Sam Cooper's stomach grumbled at the sight of the blue-and-yellow umbrellas shading his favorite hot dog stand from the blazing sun. Fresh from a boring press conference, where the mayor and police commissioner had announced the long-awaited wrap-up of a string of apartment burglaries on the Upper West Side, Coop had his digital recorder in one pocket and cash in another.
The aroma of New York's finest hot dog had his mouth watering. "Hey, Dom. How's business today?" he asked the owner.
"Can't complain. Busy lunch crowd. Slow now but it'll pickup again during the commute." The older man, tanned from his days outside, lifted the metal lid, revealing Coop's belated lunch. "The usual?"
Coop nodded. "The works. Actually make it two. I haven't eaten since breakfast."
He glanced at his watch. Nearly 3:00 p.m. Enough time for him to eat and get his story in before heading home for the day.
While Dom placed his hot dogs in their buns and began loading them up, Coop glanced around his city. On a hot August day like this one, few people wandered around outside. The smart ones hightailed it out of town, heading for the ritzy Hamptons or the Jersey Shore. Others holed up inside, with their AC blasting.
Coop's favorite hot dog stand was located on the corner of 47th Street and Park Avenue. A people watcher by nature--part of what led him to become a reporter, he supposed--Coop always studied the stores and buildings in the vicinity, and the people entering and exiting each.
As usual, the Vintage Jewelers caught his eye. Unlike most of the upscale stores in the area, it was rather ordinary.

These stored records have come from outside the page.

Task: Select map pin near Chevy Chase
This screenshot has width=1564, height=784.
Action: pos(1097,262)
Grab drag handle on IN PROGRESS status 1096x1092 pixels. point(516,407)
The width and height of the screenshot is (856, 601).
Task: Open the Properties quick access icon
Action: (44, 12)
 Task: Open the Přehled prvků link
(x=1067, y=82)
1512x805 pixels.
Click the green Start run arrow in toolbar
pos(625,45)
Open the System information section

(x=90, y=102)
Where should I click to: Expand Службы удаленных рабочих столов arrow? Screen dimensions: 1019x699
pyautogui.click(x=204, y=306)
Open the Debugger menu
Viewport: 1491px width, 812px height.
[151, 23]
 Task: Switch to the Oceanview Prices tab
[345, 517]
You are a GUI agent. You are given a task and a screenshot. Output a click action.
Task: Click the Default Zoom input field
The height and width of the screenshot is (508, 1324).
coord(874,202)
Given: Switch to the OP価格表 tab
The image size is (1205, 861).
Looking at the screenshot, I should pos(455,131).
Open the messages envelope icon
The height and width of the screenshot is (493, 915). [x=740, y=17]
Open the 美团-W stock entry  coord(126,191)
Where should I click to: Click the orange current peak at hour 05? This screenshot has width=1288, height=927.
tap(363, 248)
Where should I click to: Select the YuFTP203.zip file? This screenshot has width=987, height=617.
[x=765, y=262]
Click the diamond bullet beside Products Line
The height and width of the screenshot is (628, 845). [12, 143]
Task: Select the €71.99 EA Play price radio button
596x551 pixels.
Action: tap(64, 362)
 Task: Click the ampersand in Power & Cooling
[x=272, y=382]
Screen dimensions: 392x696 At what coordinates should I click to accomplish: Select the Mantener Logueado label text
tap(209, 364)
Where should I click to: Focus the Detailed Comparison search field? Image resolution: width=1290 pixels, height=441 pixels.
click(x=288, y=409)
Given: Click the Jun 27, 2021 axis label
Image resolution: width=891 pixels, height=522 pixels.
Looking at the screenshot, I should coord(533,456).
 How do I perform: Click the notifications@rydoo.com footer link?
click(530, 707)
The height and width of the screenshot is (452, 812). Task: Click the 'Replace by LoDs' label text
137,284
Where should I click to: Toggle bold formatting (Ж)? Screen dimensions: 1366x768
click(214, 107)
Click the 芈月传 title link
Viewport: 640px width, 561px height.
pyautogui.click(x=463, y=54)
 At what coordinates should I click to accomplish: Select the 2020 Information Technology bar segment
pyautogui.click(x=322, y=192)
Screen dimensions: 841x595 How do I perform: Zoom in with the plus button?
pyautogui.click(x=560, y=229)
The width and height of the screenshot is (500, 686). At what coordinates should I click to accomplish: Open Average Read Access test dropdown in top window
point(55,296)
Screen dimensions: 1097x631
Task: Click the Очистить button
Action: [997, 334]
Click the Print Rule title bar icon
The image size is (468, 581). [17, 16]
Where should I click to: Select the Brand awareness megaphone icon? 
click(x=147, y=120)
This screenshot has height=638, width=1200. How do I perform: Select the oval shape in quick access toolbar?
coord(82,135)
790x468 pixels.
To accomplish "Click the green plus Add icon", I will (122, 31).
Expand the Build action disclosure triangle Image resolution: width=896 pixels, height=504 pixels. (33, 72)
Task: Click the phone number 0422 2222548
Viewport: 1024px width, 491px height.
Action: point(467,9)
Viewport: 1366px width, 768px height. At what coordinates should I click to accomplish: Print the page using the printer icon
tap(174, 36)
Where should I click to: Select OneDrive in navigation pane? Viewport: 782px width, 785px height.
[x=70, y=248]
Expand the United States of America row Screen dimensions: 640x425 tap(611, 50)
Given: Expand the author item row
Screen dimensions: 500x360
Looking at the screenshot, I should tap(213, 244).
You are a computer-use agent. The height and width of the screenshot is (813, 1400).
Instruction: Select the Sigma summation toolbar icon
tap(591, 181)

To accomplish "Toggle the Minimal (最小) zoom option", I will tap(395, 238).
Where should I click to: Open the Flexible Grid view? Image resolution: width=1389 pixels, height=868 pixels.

As if to compensate, the window changed often, rotating gaudy, elaborate pieces almost daily. Usually only women frequented the establishment--no big surprise--but today a man wearing a sweatshirt, hood over his head, stood inside.
"Strange," Coop muttered. The heat from the sun had him sweating in his shirt and the steam coming off the sidewalk blistered the soles of his shoes.
"Dogs are ready," Dom said, distracting Coop's attention.
But not before Coop caught sight of what looked like a gun in the man's hand. Coop's adrenaline kicked in and he focused on the store. There were two females behind the counter. If he barged in, he risked the guy shooting someone.
Inside the store, the man turned to leave.
Coop glanced at Dom. "Don't ask questions, just call 9-1-1," he said as he grabbed the metal lid off the cart and swerved back to face the store.
As the man exited, Coop acted on instinct. He stuck his foot out, tripping the guy before he could run. The man staggered but regained his balance and straightened up. Coop drew a deep breath and bashed the man in the head with the aluminum hot dog cover. His hood must have cushioned the blow or else the guy had a thick skull because he struggled to stand up a second time. Coop swung harder and the guy fell to the sidewalk, moaning in pain. The jewels spilled from his pocket onto the ground.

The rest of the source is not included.